#### Problem description
Check each line of the records for "agent"; collect those that have it.

#### Data for review

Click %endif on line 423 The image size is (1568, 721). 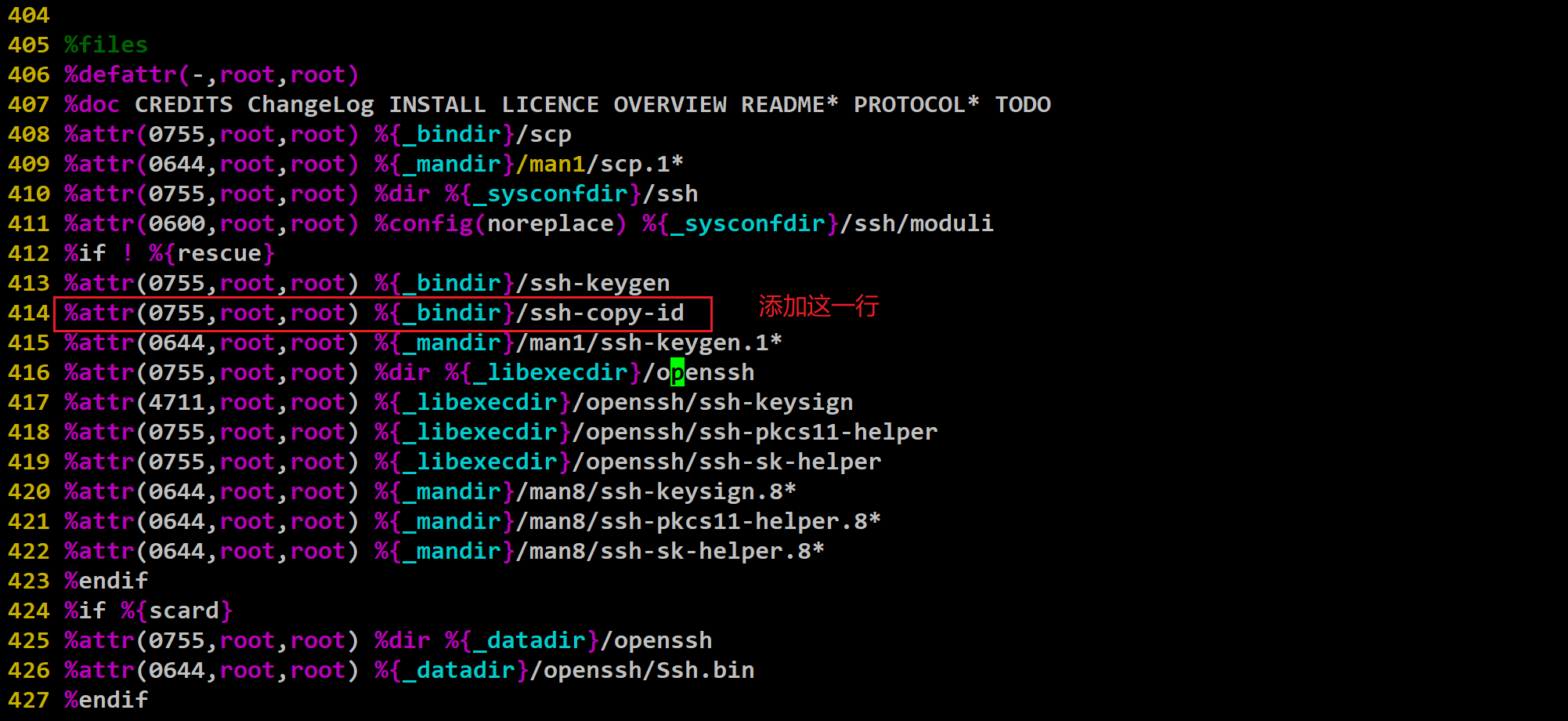(106, 582)
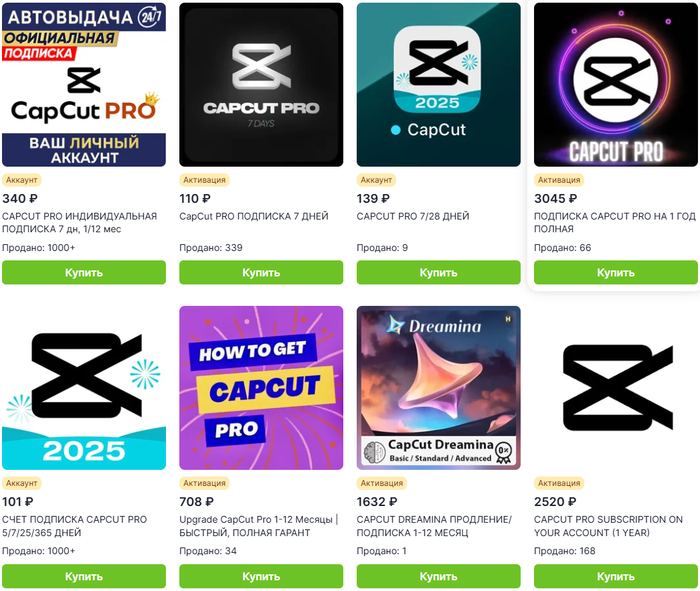The height and width of the screenshot is (591, 700).
Task: Buy the 1632 ₽ CapCut Dreamina subscription
Action: pos(438,576)
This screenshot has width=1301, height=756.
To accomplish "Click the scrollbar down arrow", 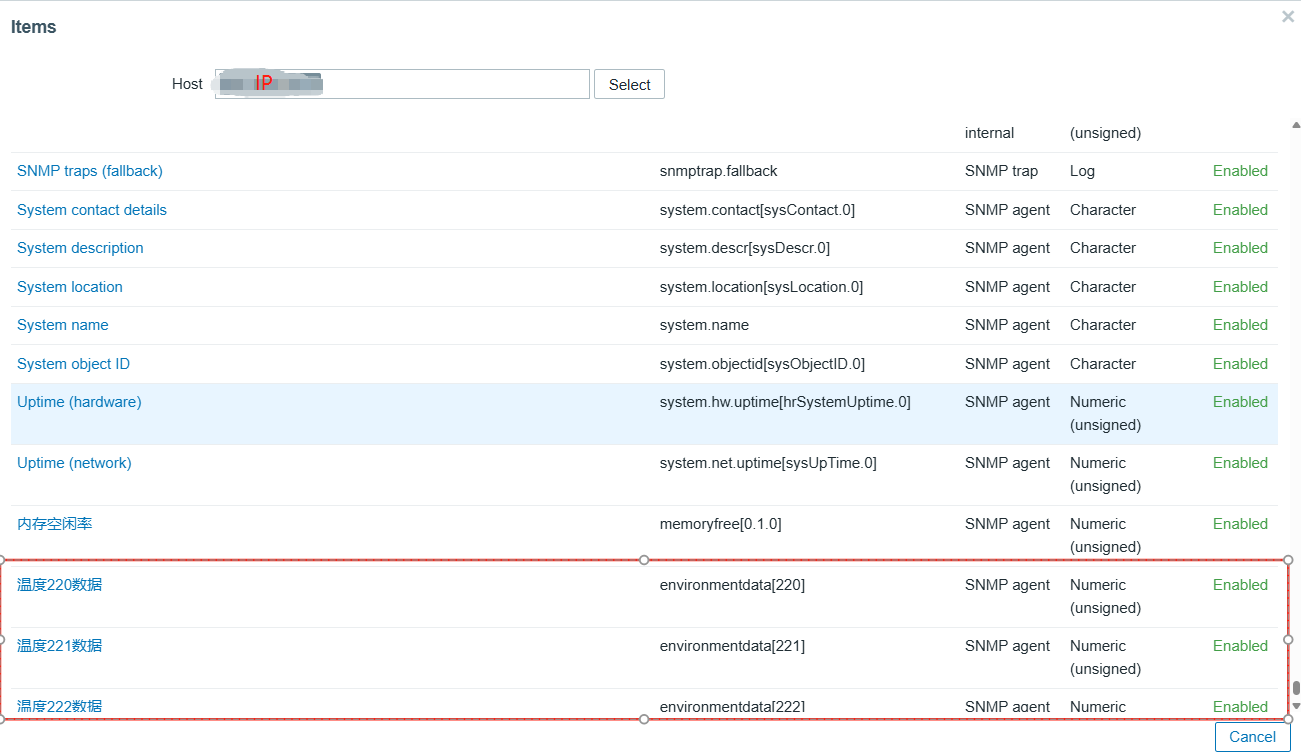I will [x=1296, y=706].
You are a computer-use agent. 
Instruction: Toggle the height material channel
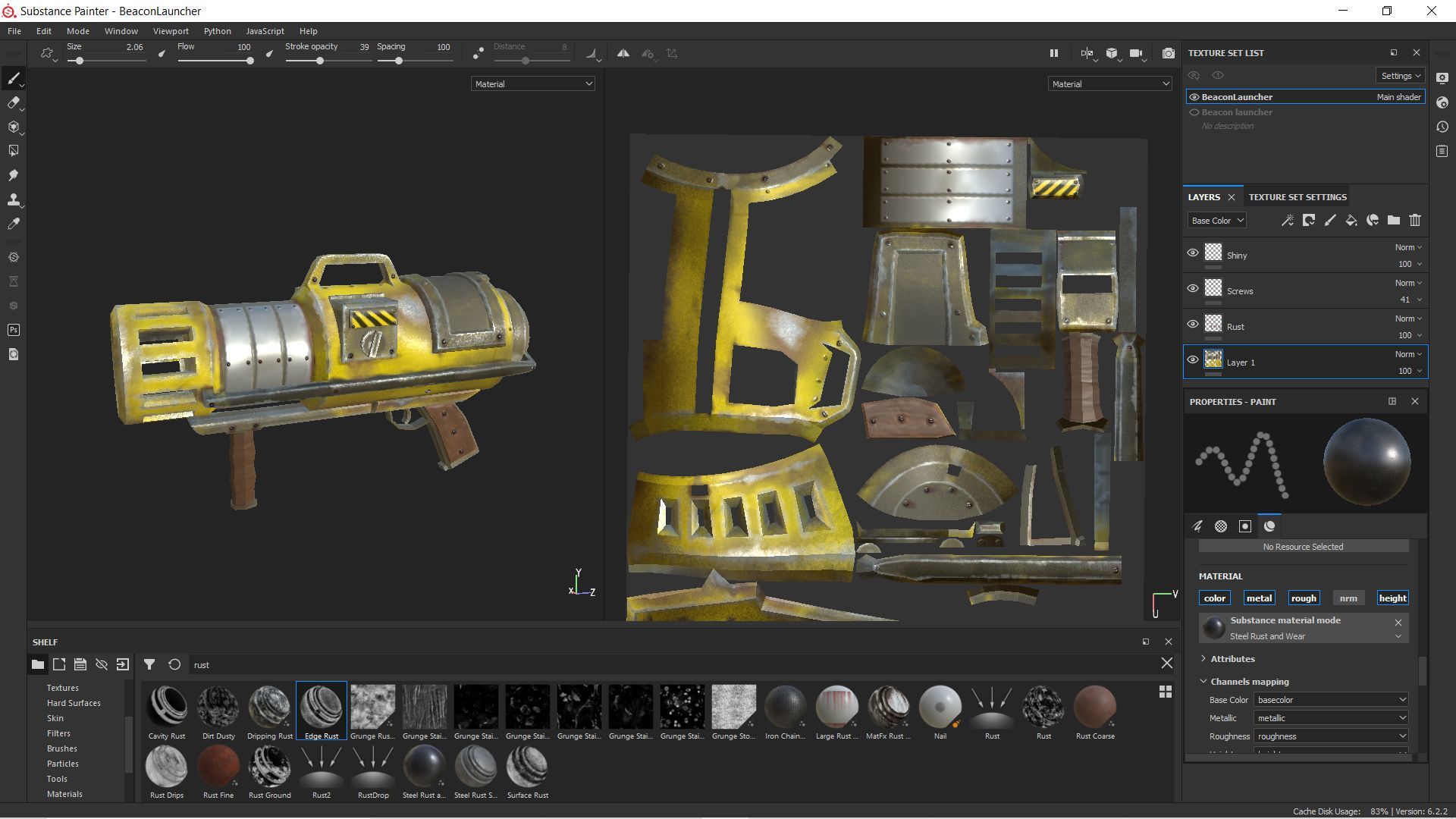click(1392, 598)
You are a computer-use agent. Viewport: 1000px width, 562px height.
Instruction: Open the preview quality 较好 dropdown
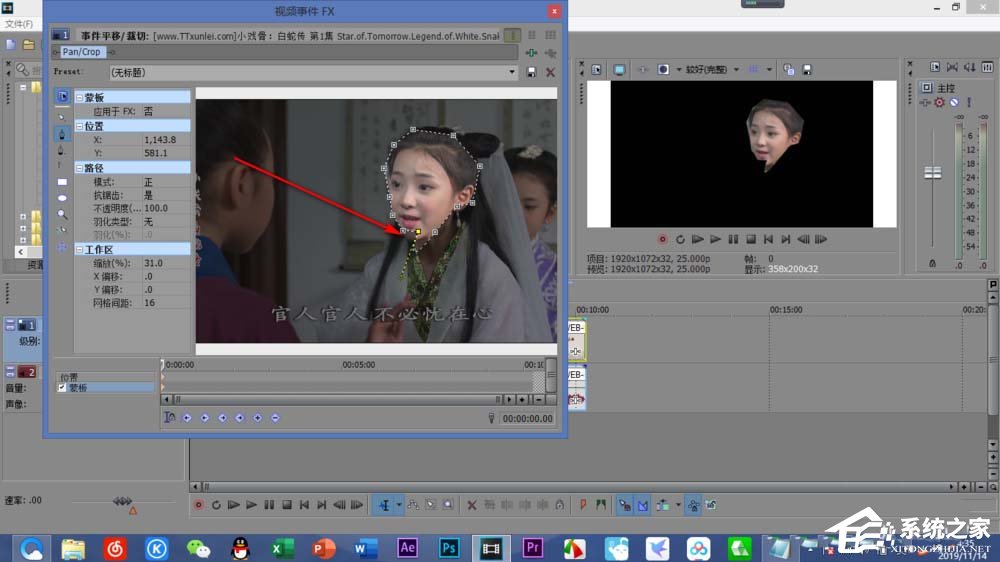coord(736,70)
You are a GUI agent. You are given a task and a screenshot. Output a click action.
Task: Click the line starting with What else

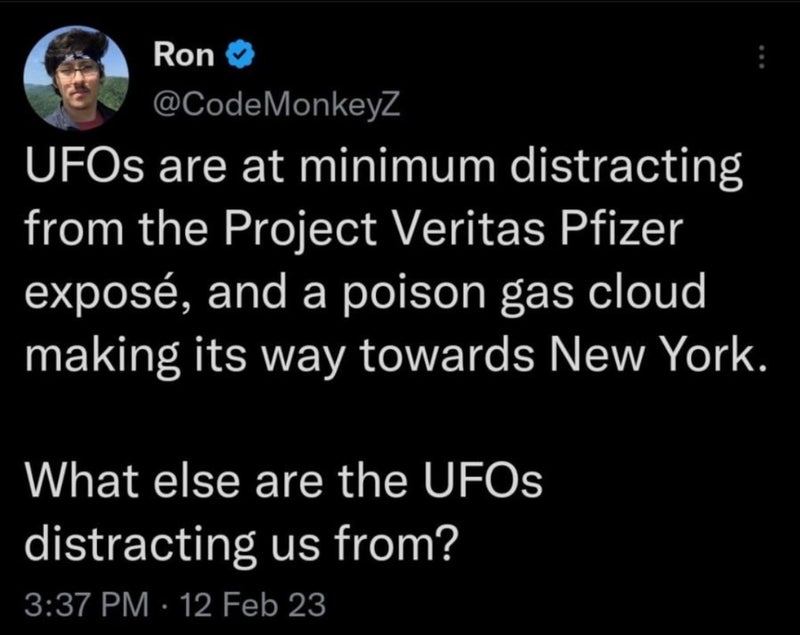tap(282, 480)
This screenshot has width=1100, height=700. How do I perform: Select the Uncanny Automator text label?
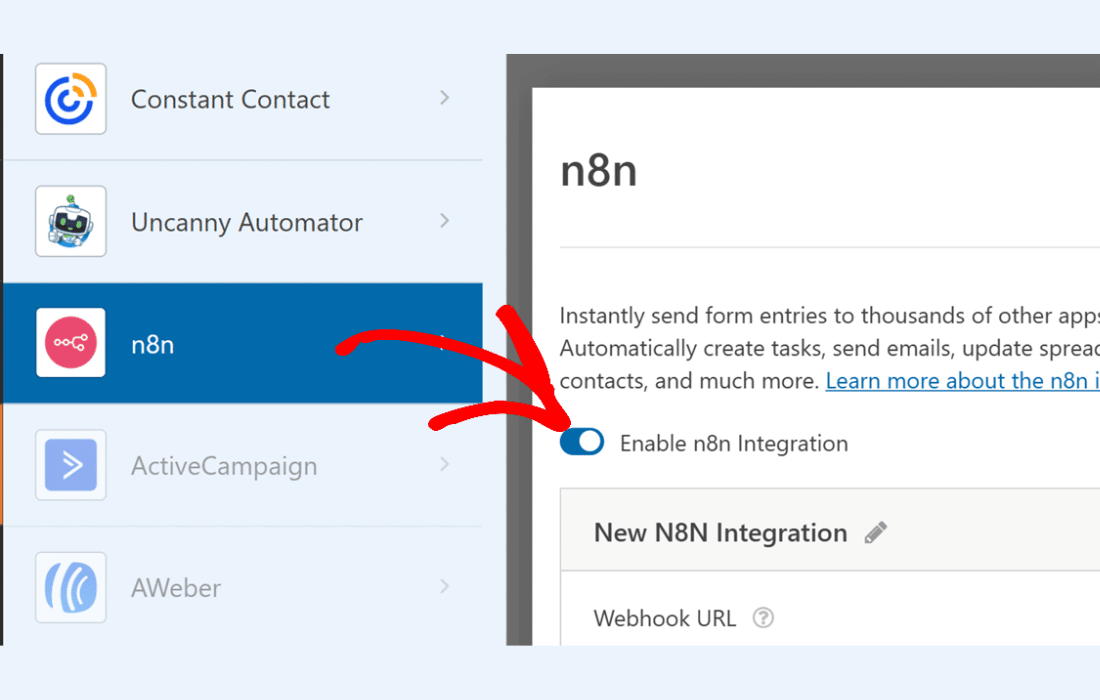point(246,222)
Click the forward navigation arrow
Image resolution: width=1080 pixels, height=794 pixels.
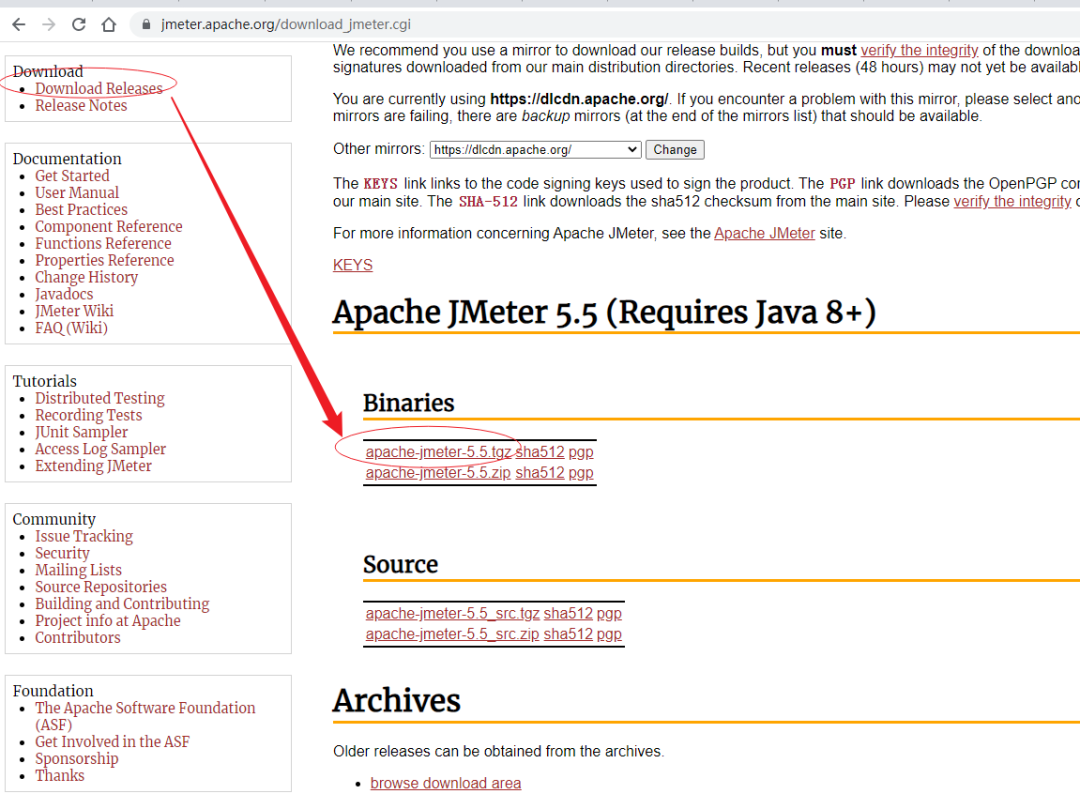[x=48, y=22]
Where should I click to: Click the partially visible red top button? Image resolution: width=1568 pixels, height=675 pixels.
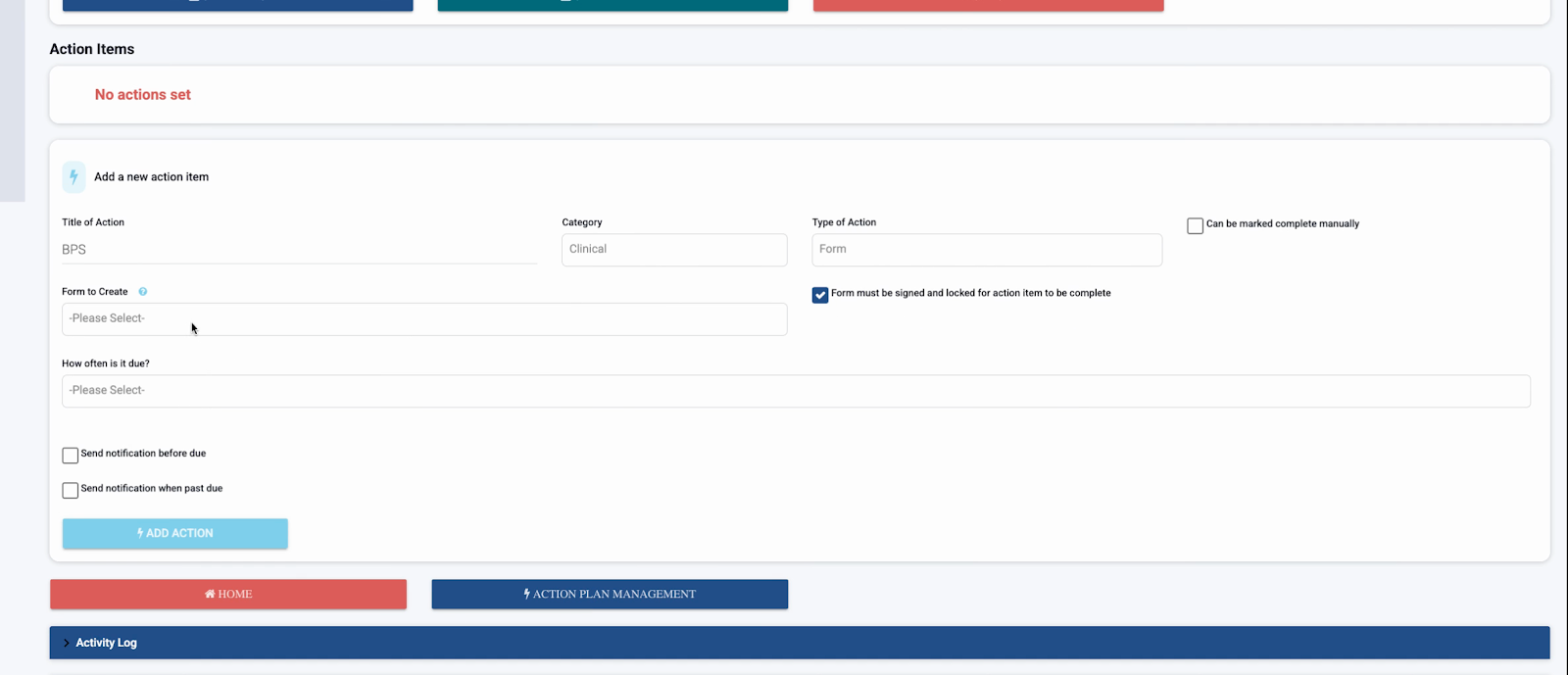(x=988, y=5)
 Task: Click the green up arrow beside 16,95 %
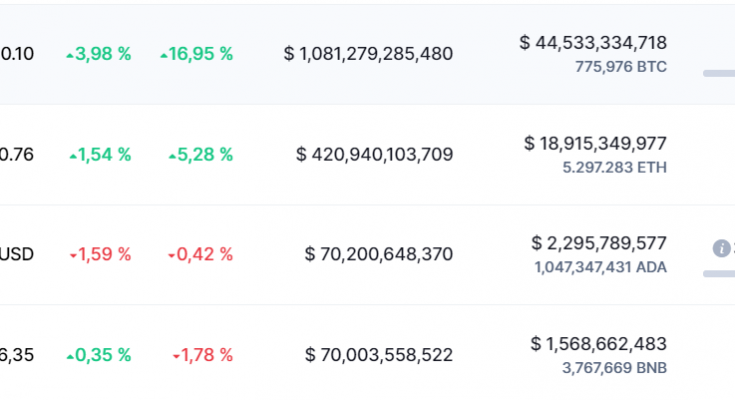[x=164, y=56]
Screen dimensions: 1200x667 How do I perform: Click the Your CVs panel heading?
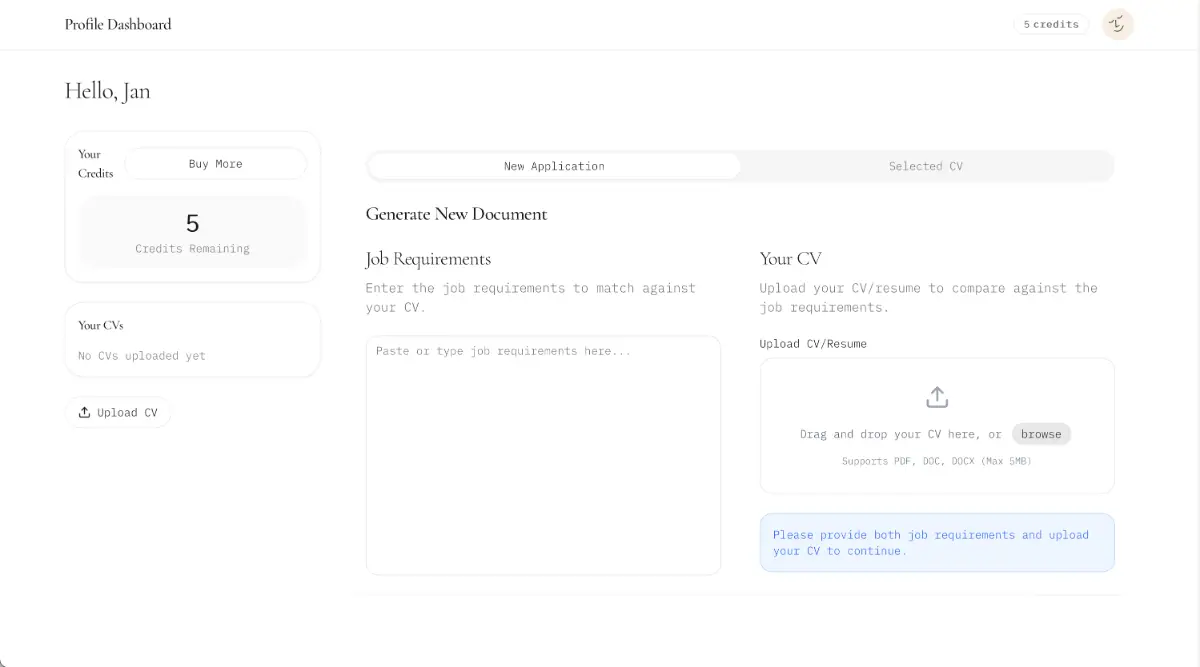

#### Result of the task
You are a computer-use agent. 
You are a computer-use agent. Viewport: 1000px width, 562px height.
You are a GUI agent. You are given a task and a screenshot. Output a click action.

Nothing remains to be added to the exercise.